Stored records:
--- --- ---

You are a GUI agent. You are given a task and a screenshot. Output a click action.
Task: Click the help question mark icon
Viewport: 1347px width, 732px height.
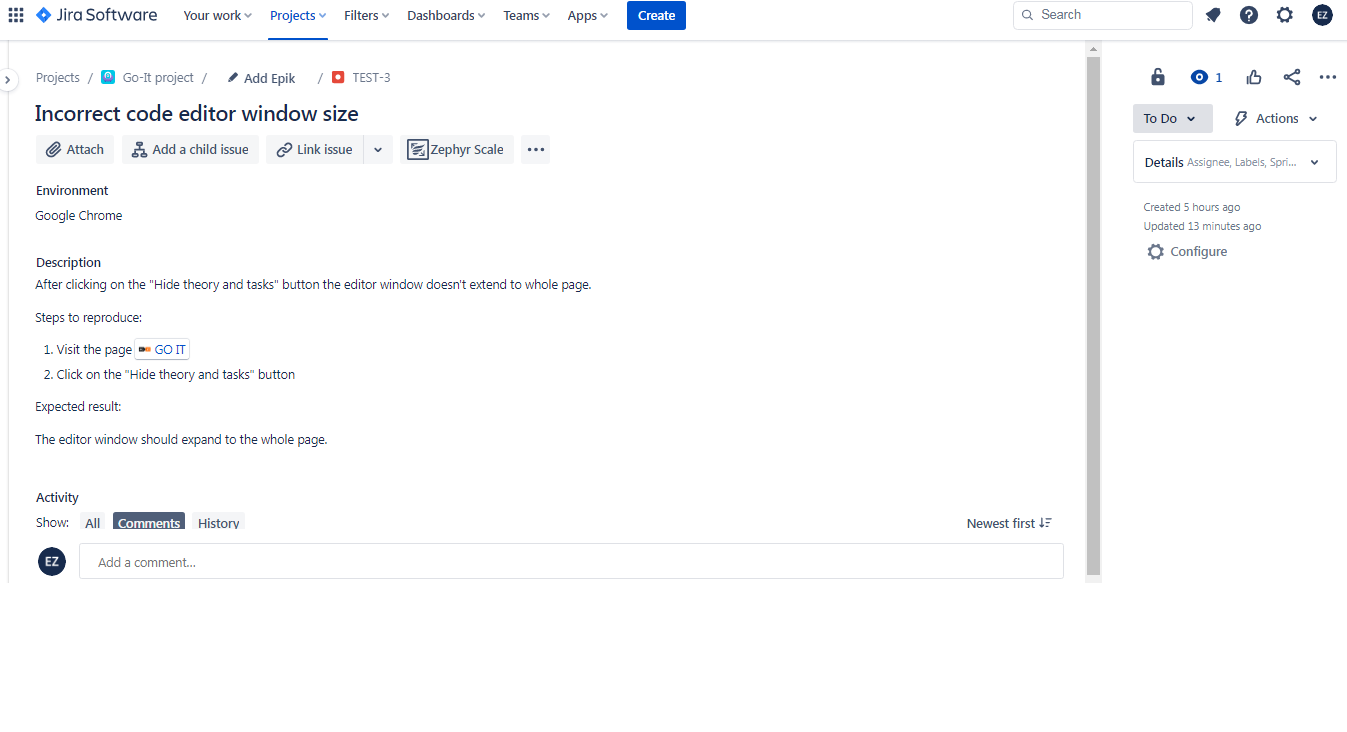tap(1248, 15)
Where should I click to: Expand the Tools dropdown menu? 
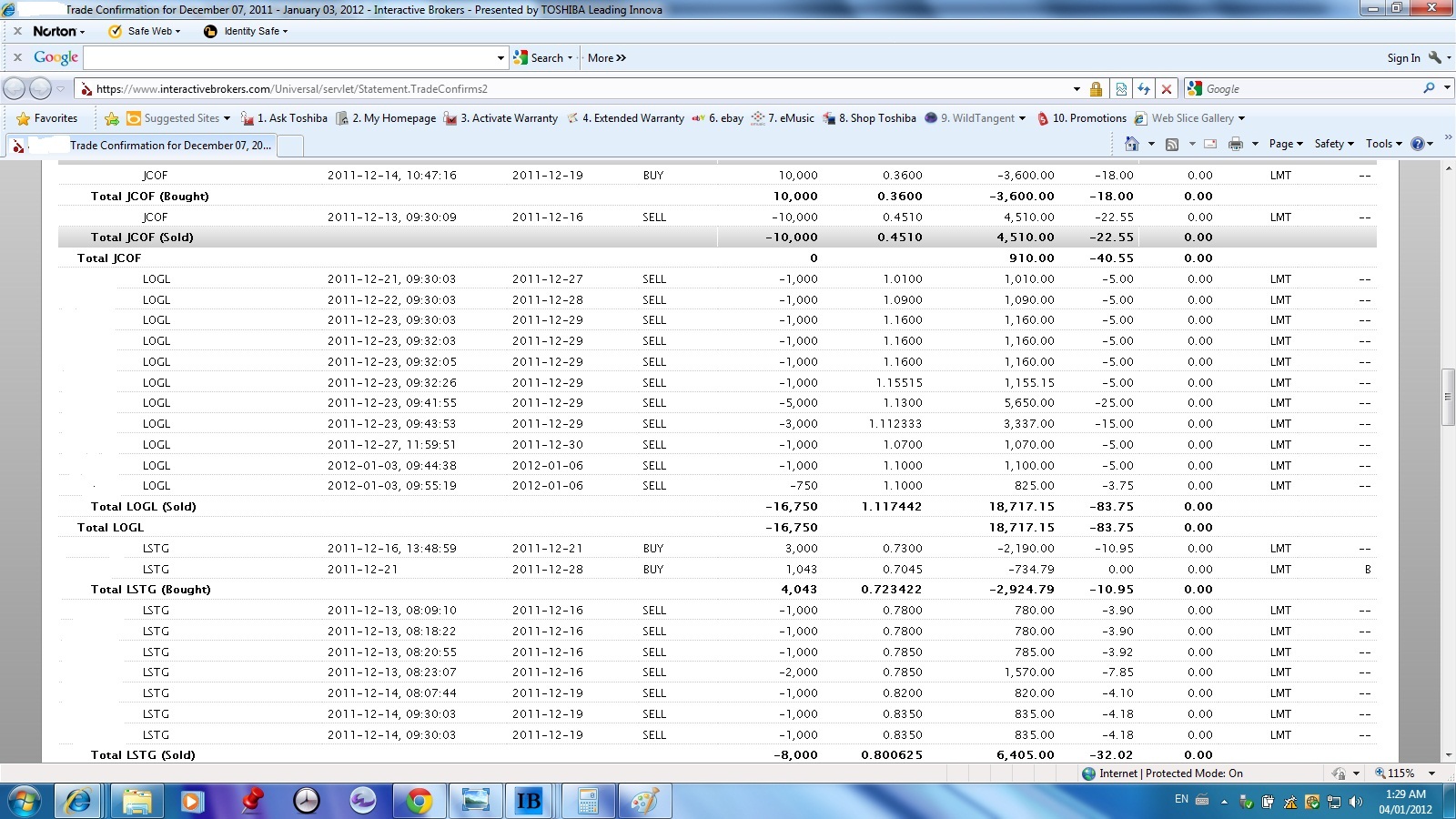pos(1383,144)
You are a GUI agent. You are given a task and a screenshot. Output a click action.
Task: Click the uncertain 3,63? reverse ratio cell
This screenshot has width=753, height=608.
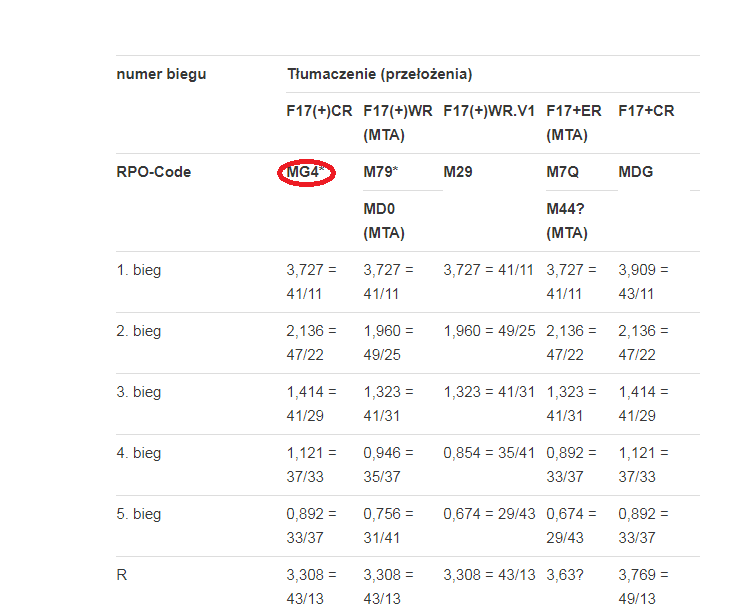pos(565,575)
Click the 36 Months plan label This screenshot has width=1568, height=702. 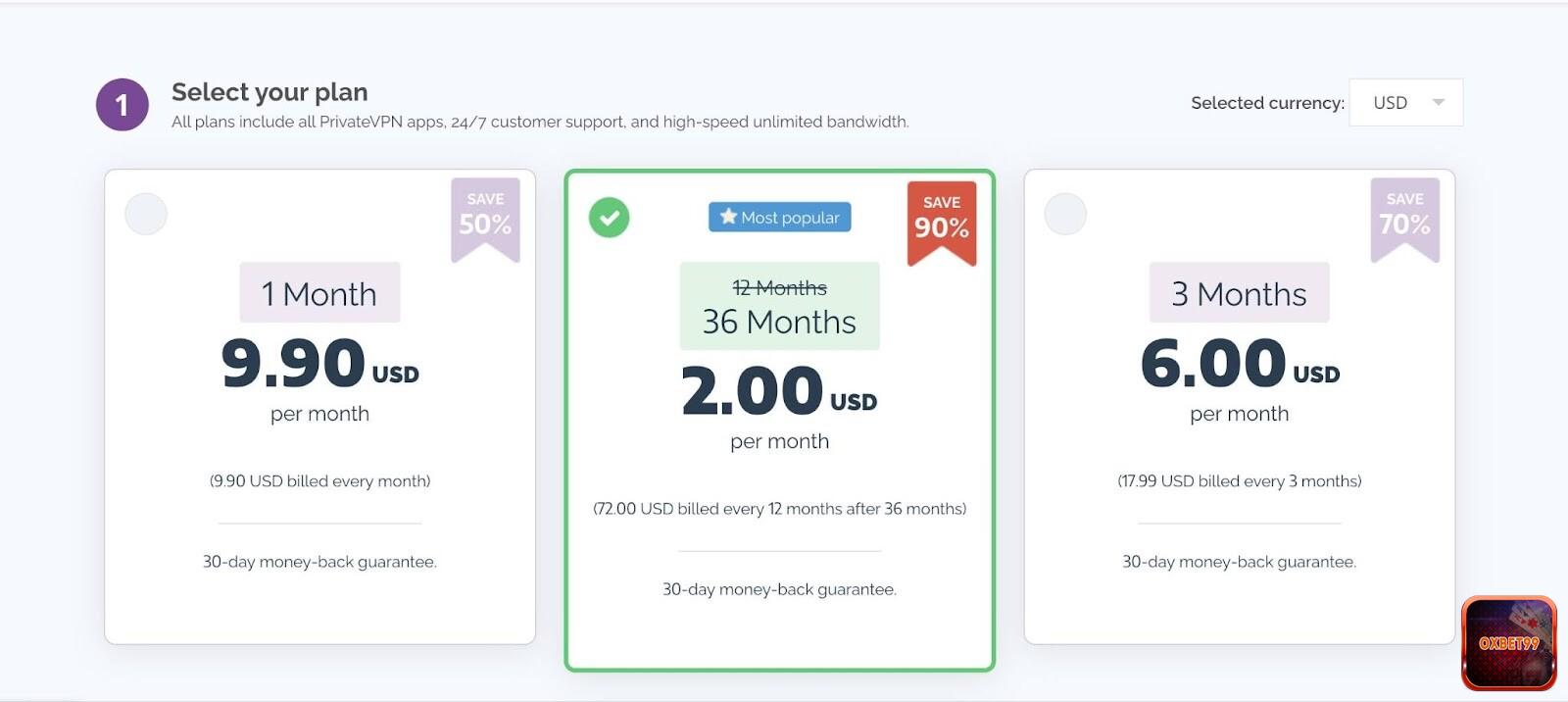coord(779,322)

--- --- ---

Keep the pictures out and repeat exactly the lines from the beginning of the data through the line that contains "Task: Click the uncertain", both ends included.

### Output
You are a GUI agent. You are given a task and a screenshot. Output a click action.
Task: Click the help question mark icon
Viewport: 1347px width, 732px height.
tap(1248, 15)
Where should I click to: Expand the Tools dropdown menu? 
pos(1383,144)
You are a GUI agent. You are given a task and a screenshot. Output a click action.
Task: Click the uncertain 3,63? reverse ratio cell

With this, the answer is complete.